▶ [Problem requirements]: Your response should contain each line of the data that includes "Battery".

++++ Records supplied ++++

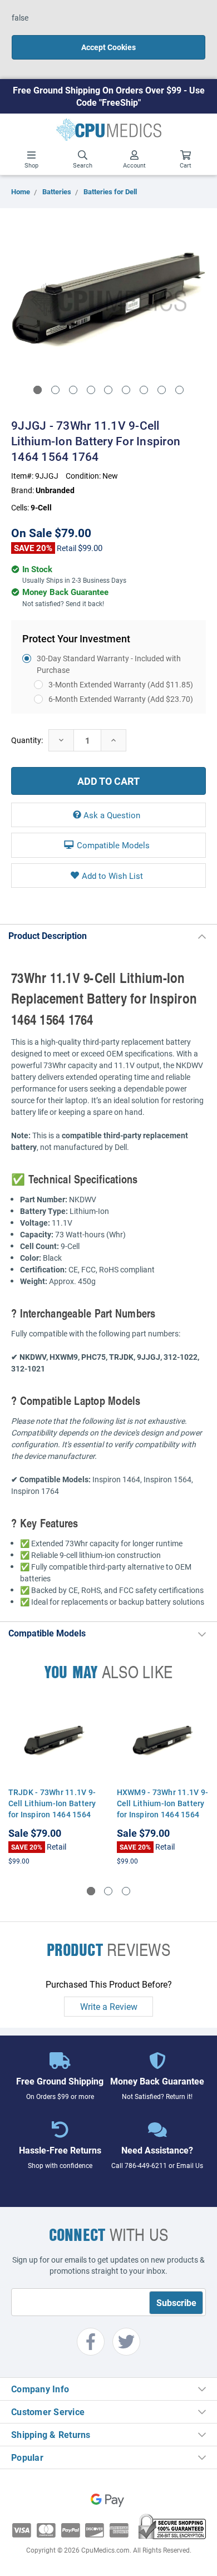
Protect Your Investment (76, 638)
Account (134, 165)
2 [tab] (55, 390)
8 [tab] (161, 390)
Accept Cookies (108, 47)
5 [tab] (108, 390)
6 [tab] (126, 390)
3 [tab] (73, 390)
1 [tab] (37, 390)
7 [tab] (144, 390)
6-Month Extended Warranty (120, 699)
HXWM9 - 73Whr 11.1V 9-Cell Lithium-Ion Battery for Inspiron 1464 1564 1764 (163, 1809)
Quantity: (27, 740)
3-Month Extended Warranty (120, 684)
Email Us (189, 2165)
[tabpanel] (108, 299)
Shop (31, 165)
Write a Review (108, 2006)
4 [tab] (91, 390)
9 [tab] (179, 390)
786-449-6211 (146, 2165)
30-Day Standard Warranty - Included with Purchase (109, 664)
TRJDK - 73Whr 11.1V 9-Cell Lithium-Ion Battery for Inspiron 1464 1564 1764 (52, 1809)
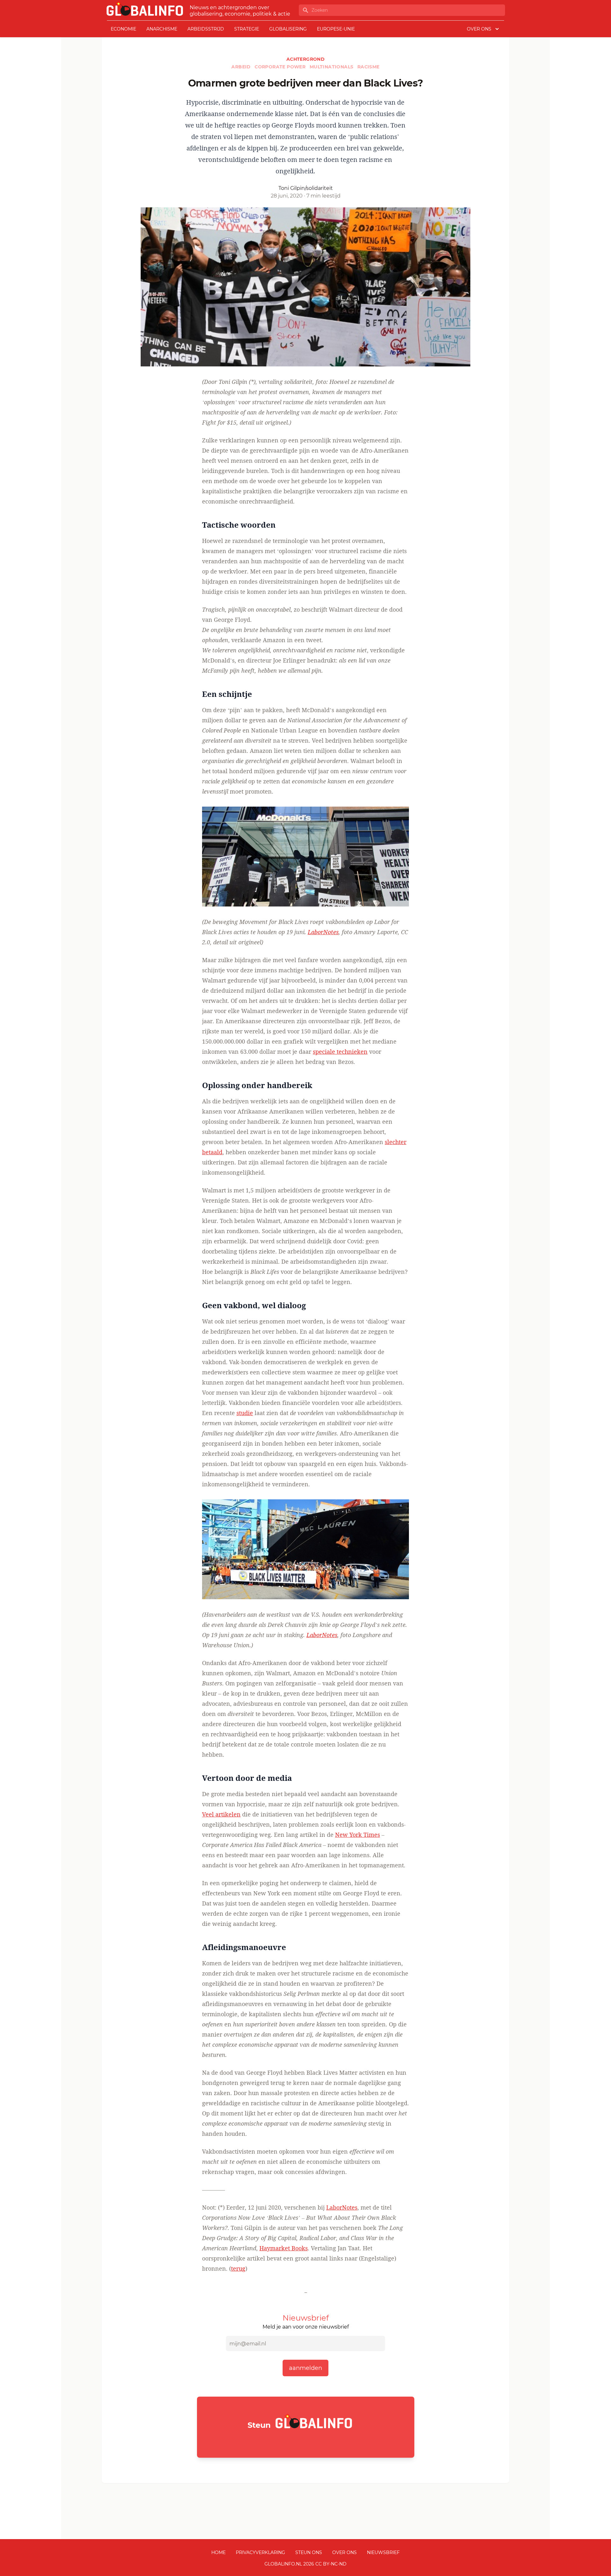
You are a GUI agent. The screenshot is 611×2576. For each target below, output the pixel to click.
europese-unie (336, 29)
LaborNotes (323, 932)
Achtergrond (305, 59)
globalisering (288, 29)
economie (123, 29)
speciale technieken (340, 1051)
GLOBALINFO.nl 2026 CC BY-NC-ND (305, 2564)
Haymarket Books (283, 2248)
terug (238, 2268)
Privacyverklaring (260, 2552)
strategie (246, 29)
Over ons (344, 2552)
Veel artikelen (221, 1814)
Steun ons (308, 2552)
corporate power (281, 67)
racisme (368, 67)
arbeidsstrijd (205, 29)
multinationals (332, 67)
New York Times (357, 1834)
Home (218, 2552)
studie (244, 1413)
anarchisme (161, 29)
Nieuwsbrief (383, 2552)
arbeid (241, 67)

++++

▶ [Output]:
HXWM9 - 73Whr 11.1V 9-Cell Lithium-Ion Battery for Inspiron 1464 1564 1764 (163, 1809)
TRJDK - 73Whr 11.1V 9-Cell Lithium-Ion Battery for Inspiron 1464 1564 1764 (52, 1809)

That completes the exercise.